Does food preference affect dietary beliefs?

  1. I have a fat tooth and believe in low carb

    6 vote(s)
  2. I have a fat tooth and believe in low fat

    4 vote(s)
  3. I have a sweet tooth and believe in low carb

    8 vote(s)
  4. I have a sweet tooth and believe in low fat

    7 vote(s)
  1. Toonces


    I have a theory that those who prefer meat over sweets would be more inclined to be persuaded by a low carb diet like Atkins, while those who prefer sweets would be persuaded more by a low fat diet like Ornish. For example, I could live without meat for the rest of my life, but candy is a lot more tempting. And I'm much more convinced of the healthiness of a low fat diet over low carb. What do you think?
  2. franklin


    - low carb doesn't mean low sweet - there are several safe sugar substitutes that allow you to keep eating "sweets"

    - low carb doesn't mean high fat; it more often means higher protein (just depends on which lower-carb diet you're on)

    The "high fat" criticism of lower-carb diets is a straw man.
    The huge success of lower-carb, higher-protein diets, and the documented improvement in blood chemistry, speaks for itself.
  3. dbphoenix


    Those who divide it all up into low fat/high carb and low carb/high fat are reading diet books instead of doing their own homework, as they will soon find out when they try to lose weight by eating angel food cake (fat free) or sugar-free cheesecake.
  4. franklin


    Exactly. Good example is Subway's new "Atkin's Friendly" wrap, where they replace bun with a lower-carb, higher-protein, higher-fiber wrap. You then add meat and vegetables and cheese in whatever amounts and types suit you. For most "normal" amounts you might add, you end up with a pretty good distribution of fat, protein, and carbs. The result is "lower-carb", but is also "higher-protein", and not "high-fat".

    Less carbs, more fiber, more protein, and watch the fat.

    (I guess a bad example would be Hardee's low-carb burger where they just replaced the bun with paper, giving you a huge dose of beef w/ few vegetables. I suppose now, in addition to the low-fat evangelists, someone from Hardee's will show up on this thread to defend their burgers. :) )
  5. stop the insanity :-/
  6. Right on!!!
  7. Wrong. The (small and very short-term) study or two that showed improvement in blood lipid profile is thought by the experts to be due to the initial weight loss and not the particular diet.

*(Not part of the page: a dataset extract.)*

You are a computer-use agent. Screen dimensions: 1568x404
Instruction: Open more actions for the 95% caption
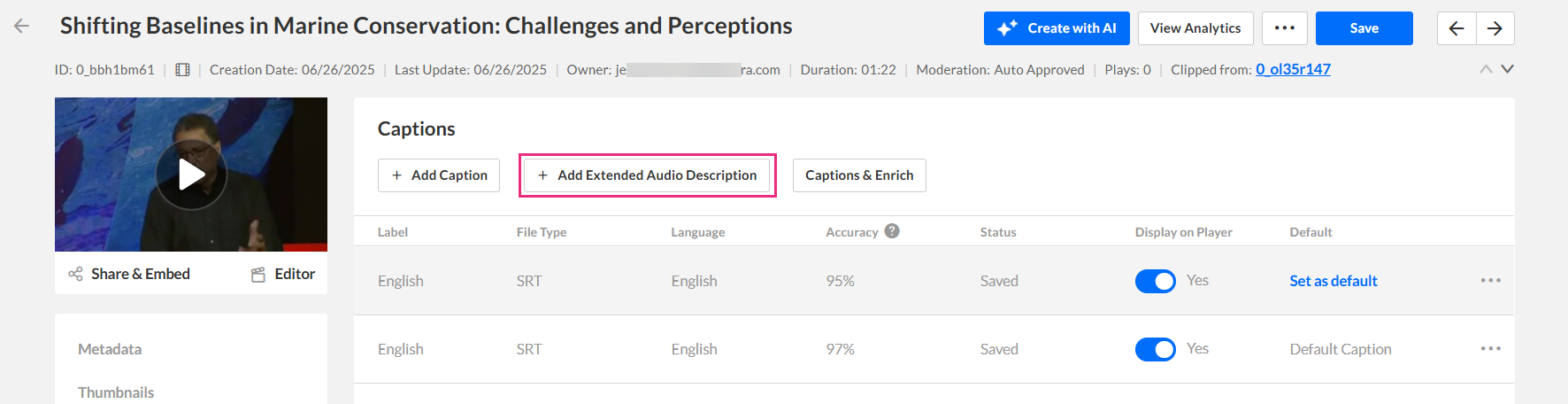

These profiles have been shown to initially improve in cases of weight loss from virtually any diet, not specific to atkins.

    Long term efficacy and safety of high fat diets is in question and mounds of evidence point the other way namely low fat/high (complex)carb diets are the best.

    Nice try but get the facts straight. lol :D
  8. "The widow of diet guru Dr. Robert Atkins went
    on national television Friday to demand an
    apology from Mayor Michael Bloomberg, who
    called Atkins "fat" when he apparently thought
    he wasn't being recorded."

    "While eating pasta at a photo op at a Brooklyn
    firehouse earlier this week, the mayor used a
    common expletive to express doubts about the
    details of Atkins' death and said, "I mean, the guy was fat."

    LMFAO!! Oh crap this is soo funny
    :p :p :p

  9. dbphoenix


    LongShot has already highjacked two threads on this, so there's no point in continuing. Anyone who's interested in the fat/carb business can PM me.
  10. oh yeah PM db and get the straight truth. LOL

    what are you afraid of db, your facts won't hold up under scrutiny? :D

    I'm just posting facts here db, you do like facts don't you?